W 2014 roku skuszony potrzebą przeżycia przygody ruszyłem autostopem z Polski do Maroka.
O czym warto wiedzieć na granicy Maroka?
- Pamiętaj o tym, że Twój paszport musi być ważny minimum 6 miesięcy od daty wjazdu do Maroka! Słyszałem już o kilku przypadkach, że ktoś zapomniał sprawdzić. Brzmi nieprawdopodobnie, jednak i takie “kwiatki” się zdarzają.
- W momencie przekraczania granicy możesz zostać poproszony/poproszona o okazanie odpowiedniego zabezpieczenia finansowego na czas pobytu w Maroku. W praktyce jednak jak widzą człowieka z plecakiem, a do tego Europejczyka to przymykają na to oko, zakładając z góry, że jest “bogaczem”. Zatem nie musisz się tym zbytnio przejmować. Niemniej bywają odstępstwa od reguły. Pogranicznik zapytał mnie: “Masz pieniądze na podróż?”. Odpowiedziałem, że mam. Poprosił, żebym pokazał. Wyciągnąłem kilka dolarów i pokazałem. Pomachał głową i postawił pieczątkę.
- Nie musisz mieć biletu wyjazdowego z Maroka. Jeśli by się kiedyś zdarzyło, że jakiś policjant Cię o to zapyta to śmiało powiedz: “public transport – bus”.
- Może być tak, że na granicy zostaniesz poproszony.poproszona o wypakowanie rzeczy z plecaka – kontrola bagażu. Niektórzy celnicy są upierdliwi. Znam to z opowieści innych podróżników. W razie czego polecam uzbroić się w cierpliwość, gdyż nie jesteś w stanie tego przeskoczyć.
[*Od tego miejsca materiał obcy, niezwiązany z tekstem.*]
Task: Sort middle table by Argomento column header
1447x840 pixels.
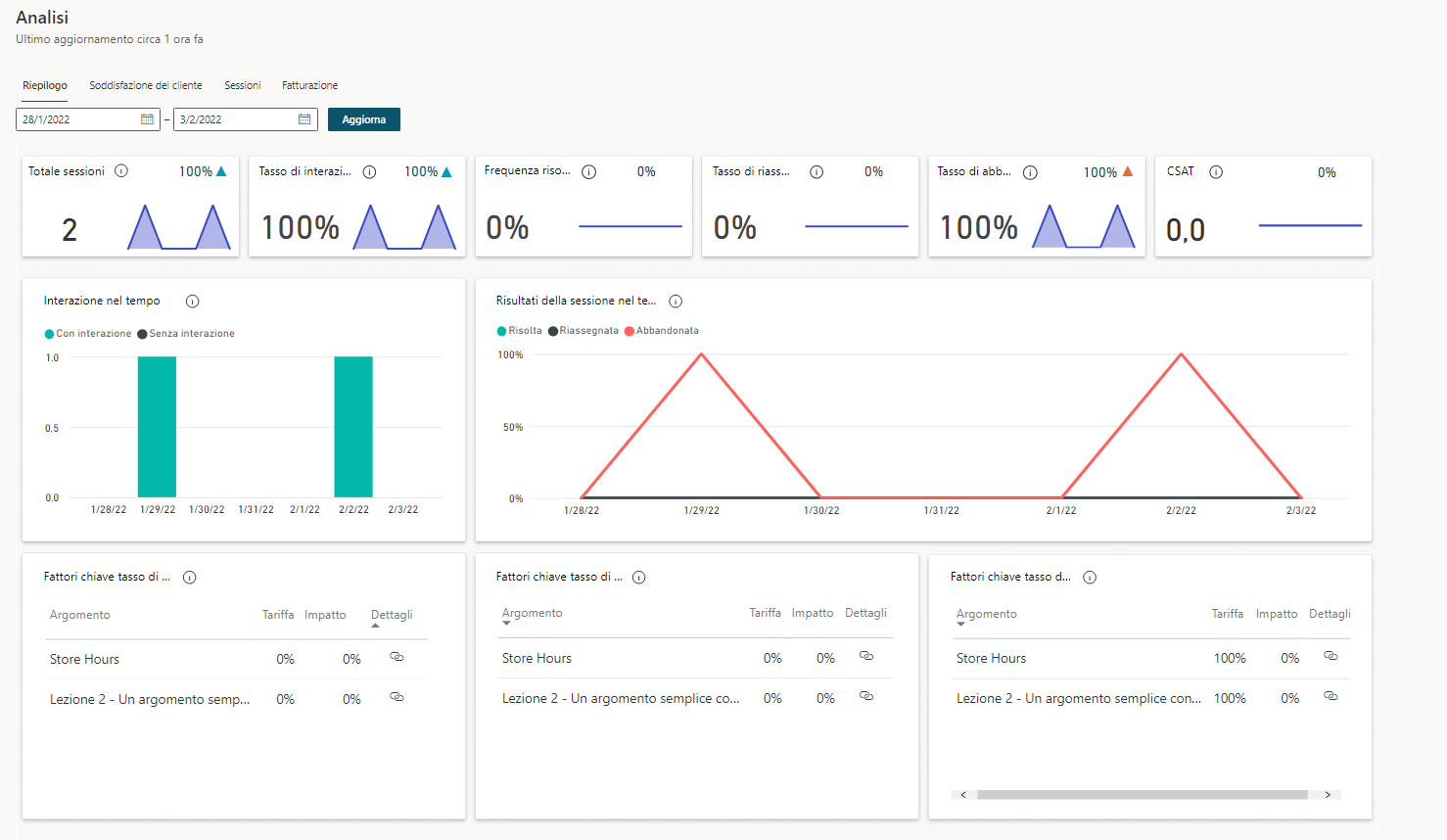Action: (532, 614)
- Bezpośrednio po przybyciu na lotnisko lub granicę lądową ma się obowiązek wypełnienia karty policyjnej. Na świstku papieru wpisuje się podstawowe dane, m.in. imię, nazwisko, miejsce noclegu, długość pobytu, zawód… Z tym miejscem noclegu miałem problem, jednak jak to ja zawsze coś wymyślę. Poprosiłem, żeby Pan poczekał i rzuciłem okiem na mapę. Wpisałem jakiś adres z mapy. Pan sprawdził czy wszystkie rubryczki wypełnione i wszystko. Szczerze powiedziawszy pogranicznicy nie przywiązują do tego większej wagi.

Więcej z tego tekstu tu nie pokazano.